TEXTO FUENTE
%%
Así las cosas, hoy el régimen nicaragüense no es ya un fiel representante del socialismo del siglo XXI de Chávez, mucho menos un baluarte de las fuerzas progresistas y revolucionarias, sino apenas un régimen autoritario en el que las elecciones son un simple compromiso formal, en el que no se les permite competir abierta y honestamente a los opositores, sean del signo y de la orientación que sean, pues es notorio que cualquier candidato medianamente articulado sería capaz de poner en jaque al orteguismo, que desde hace años dejó de ser sandinismo y día con día se transforma en un ridículo murillismo.
¿Por qué Ortega y su séquito no optan por establecer un gobierno de partido único como en Cuba o China y siguen intentando simular una democracia representativa? Pueda que la respuesta esté en que, sin una base ideológica clara, y mucho menos sin un proyecto efectivamente revolucionario, para la oligarquía corrupta nicaragüense que lo sustenta sea preferible jugar a las elecciones, pues así pueden ir estableciendo las condiciones y los costos de su apoyo en cada proceso electoral.
Porque lo que está cada vez más claro es que Daniel Ortega y Rosario Murillo gestionan el poder a su antojo, pero quienes deciden sus márgenes de acción y de uso de los recursos del Estado y del país son las nuevas oligarquías, cada vez más vinculadas a la corrupción y al crimen organizado.
%%
REGISTROS PROPORCIONADOS
%%
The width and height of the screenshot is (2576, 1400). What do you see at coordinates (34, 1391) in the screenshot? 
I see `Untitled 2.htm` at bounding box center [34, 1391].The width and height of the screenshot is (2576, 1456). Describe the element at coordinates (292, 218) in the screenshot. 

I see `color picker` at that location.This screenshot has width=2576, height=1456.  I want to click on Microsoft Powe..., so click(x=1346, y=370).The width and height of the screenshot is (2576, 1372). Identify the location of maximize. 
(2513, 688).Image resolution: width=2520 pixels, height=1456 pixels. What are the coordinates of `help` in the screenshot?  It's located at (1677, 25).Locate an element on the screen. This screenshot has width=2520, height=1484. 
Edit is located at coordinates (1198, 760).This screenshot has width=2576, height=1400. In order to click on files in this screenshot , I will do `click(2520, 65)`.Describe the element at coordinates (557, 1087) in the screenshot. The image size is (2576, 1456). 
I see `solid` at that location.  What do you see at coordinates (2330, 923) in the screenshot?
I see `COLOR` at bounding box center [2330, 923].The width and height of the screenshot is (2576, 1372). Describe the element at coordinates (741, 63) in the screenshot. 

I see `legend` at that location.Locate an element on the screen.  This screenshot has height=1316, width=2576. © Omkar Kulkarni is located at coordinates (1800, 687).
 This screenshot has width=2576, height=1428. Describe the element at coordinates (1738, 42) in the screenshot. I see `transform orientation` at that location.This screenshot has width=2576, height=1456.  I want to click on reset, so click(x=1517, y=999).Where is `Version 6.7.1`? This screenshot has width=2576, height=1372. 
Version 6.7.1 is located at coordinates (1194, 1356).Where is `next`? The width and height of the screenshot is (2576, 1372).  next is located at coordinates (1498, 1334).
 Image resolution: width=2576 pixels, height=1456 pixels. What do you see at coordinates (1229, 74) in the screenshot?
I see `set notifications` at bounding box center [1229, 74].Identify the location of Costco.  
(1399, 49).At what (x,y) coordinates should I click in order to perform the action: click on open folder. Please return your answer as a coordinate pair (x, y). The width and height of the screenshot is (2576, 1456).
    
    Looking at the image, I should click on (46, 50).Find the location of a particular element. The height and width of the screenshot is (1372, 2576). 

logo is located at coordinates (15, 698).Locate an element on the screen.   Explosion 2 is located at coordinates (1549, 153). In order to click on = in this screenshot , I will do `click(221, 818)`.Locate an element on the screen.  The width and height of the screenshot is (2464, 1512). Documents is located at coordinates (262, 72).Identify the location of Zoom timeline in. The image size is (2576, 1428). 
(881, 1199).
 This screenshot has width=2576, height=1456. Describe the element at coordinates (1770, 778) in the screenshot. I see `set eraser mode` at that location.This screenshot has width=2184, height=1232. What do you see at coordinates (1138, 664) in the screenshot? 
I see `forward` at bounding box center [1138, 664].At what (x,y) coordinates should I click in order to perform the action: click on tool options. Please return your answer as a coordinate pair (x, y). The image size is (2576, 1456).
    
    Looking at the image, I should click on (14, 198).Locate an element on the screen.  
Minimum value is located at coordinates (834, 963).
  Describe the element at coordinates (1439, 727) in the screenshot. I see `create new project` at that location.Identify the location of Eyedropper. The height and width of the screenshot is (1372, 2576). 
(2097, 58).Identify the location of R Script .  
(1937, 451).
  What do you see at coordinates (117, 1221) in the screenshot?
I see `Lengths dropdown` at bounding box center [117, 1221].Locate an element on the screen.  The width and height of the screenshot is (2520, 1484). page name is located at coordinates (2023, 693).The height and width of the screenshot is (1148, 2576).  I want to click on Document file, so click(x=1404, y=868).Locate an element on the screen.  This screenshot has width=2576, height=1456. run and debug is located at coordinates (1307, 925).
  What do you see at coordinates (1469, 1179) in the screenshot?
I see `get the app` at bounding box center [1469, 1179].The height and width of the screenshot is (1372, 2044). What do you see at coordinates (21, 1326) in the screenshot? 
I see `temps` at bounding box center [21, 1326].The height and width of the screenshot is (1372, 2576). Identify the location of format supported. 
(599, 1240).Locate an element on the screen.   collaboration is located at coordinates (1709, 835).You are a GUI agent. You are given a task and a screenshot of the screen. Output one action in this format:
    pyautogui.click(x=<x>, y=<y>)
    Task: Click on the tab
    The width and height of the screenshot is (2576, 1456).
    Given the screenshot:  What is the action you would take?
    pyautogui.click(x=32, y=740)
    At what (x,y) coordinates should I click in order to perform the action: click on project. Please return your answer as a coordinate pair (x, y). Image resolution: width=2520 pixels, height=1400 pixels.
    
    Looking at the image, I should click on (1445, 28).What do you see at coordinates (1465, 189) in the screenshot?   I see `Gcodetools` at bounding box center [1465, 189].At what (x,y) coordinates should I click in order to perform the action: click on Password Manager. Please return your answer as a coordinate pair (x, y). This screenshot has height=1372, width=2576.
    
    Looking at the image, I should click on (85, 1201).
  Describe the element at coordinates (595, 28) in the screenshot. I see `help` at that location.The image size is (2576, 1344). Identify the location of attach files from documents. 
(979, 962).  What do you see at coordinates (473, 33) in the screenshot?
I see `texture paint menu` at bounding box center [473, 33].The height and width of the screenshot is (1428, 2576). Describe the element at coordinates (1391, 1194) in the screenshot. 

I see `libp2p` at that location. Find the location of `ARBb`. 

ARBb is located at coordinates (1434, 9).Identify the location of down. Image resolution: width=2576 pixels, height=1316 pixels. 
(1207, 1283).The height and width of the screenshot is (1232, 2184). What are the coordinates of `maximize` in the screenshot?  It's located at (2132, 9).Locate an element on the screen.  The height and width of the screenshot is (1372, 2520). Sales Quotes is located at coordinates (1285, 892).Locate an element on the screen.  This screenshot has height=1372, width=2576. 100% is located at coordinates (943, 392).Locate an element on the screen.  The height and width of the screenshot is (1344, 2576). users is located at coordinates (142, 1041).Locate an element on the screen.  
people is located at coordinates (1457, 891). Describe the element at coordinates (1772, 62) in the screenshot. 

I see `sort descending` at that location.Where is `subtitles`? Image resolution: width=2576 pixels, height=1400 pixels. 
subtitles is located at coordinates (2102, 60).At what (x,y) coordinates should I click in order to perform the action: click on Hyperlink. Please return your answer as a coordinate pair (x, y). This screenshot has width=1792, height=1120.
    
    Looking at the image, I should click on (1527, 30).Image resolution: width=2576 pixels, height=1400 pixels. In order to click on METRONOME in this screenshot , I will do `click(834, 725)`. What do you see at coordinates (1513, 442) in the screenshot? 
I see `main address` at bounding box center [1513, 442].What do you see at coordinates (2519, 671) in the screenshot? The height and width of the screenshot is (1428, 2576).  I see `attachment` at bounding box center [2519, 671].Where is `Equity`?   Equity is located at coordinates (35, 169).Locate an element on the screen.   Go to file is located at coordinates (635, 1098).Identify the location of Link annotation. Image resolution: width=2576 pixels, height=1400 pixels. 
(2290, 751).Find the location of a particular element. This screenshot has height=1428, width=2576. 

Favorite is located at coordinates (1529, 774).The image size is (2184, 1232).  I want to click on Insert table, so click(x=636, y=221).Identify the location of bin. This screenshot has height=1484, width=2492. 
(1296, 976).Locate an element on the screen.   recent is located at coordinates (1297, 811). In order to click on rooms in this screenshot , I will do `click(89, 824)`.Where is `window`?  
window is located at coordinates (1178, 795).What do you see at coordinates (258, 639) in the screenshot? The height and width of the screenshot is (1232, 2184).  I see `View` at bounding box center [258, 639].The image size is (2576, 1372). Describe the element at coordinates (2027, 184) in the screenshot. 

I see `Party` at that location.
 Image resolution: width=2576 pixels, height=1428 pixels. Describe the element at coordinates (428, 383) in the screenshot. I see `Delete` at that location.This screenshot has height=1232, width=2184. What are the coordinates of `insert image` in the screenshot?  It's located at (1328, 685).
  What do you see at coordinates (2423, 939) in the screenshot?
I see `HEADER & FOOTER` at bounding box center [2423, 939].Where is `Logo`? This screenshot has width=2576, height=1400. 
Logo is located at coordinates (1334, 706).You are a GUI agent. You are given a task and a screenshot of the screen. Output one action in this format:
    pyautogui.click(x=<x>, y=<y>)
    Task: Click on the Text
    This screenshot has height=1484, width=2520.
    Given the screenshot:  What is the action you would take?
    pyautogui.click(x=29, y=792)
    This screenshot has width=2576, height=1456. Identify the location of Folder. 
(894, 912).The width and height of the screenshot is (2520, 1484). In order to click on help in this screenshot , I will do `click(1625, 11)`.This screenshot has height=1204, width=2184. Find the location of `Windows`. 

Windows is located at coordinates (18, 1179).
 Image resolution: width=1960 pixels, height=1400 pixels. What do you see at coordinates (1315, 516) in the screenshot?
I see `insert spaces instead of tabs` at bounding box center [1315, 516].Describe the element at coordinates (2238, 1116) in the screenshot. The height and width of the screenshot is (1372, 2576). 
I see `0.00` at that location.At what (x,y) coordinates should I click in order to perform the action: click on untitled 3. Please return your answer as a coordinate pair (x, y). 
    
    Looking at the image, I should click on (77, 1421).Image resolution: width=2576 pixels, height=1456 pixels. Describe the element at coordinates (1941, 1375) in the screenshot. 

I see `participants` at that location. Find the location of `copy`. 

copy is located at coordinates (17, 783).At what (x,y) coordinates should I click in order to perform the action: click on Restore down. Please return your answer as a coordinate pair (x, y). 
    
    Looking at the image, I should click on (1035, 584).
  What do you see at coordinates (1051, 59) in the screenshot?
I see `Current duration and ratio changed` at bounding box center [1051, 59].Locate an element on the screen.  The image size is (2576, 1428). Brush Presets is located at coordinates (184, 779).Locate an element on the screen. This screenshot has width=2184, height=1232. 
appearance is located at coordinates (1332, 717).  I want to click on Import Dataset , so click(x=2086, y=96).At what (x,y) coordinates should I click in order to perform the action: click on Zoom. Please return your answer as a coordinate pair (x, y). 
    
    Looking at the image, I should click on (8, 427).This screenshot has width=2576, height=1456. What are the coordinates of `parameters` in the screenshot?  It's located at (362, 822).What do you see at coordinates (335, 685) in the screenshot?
%%
TAREAS
(a) Indica si cada afirmación concuerda con el texto sobre el régimen nicaragüense y cita literalmente las palabras que lo deciden: (i) el orteguismo sigue siendo sandinismo; (ii) a los opositores no se les deja competir abierta y honestamente; (iii) las nuevas oligarquías deciden los márgenes de acción de Ortega y Murillo.
(b) Según el texto sobre el régimen nicaragüense, ¿con qué están cada vez más vinculadas las nuevas oligarquías?
(c) Transcribe sin cambios el fragmento del texto sobre el régimen nicaragüense que empieza con "Así las cosas, hoy" y sigue hasta "un ridículo murillismo.".
Para responder, apóyate únicamente en el texto sobre el régimen nicaragüense.

SOLUCIONES
(a)
(i) No: "desde hace años dejó de ser sandinismo".
(ii) Sí: "no se les permite competir abierta y honestamente a los opositores".
(iii) Sí: "quienes deciden sus márgenes de acción y de uso de los recursos del Estado y del país son las nuevas oligarquías".

(b) Con la corrupción y el crimen organizado.

(c)
Así las cosas, hoy el régimen nicaragüense no es ya un fiel representante del socialismo del siglo XXI de Chávez, mucho menos un baluarte de las fuerzas progresistas y revolucionarias, sino apenas un régimen autoritario en el que las elecciones son un simple compromiso formal, en el que no se les permite competir abierta y honestamente a los opositores, sean del signo y de la orientación que sean, pues es notorio que cualquier candidato medianamente articulado sería capaz de poner en jaque al orteguismo, que desde hace años dejó de ser sandinismo y día con día se transforma en un ridículo murillismo.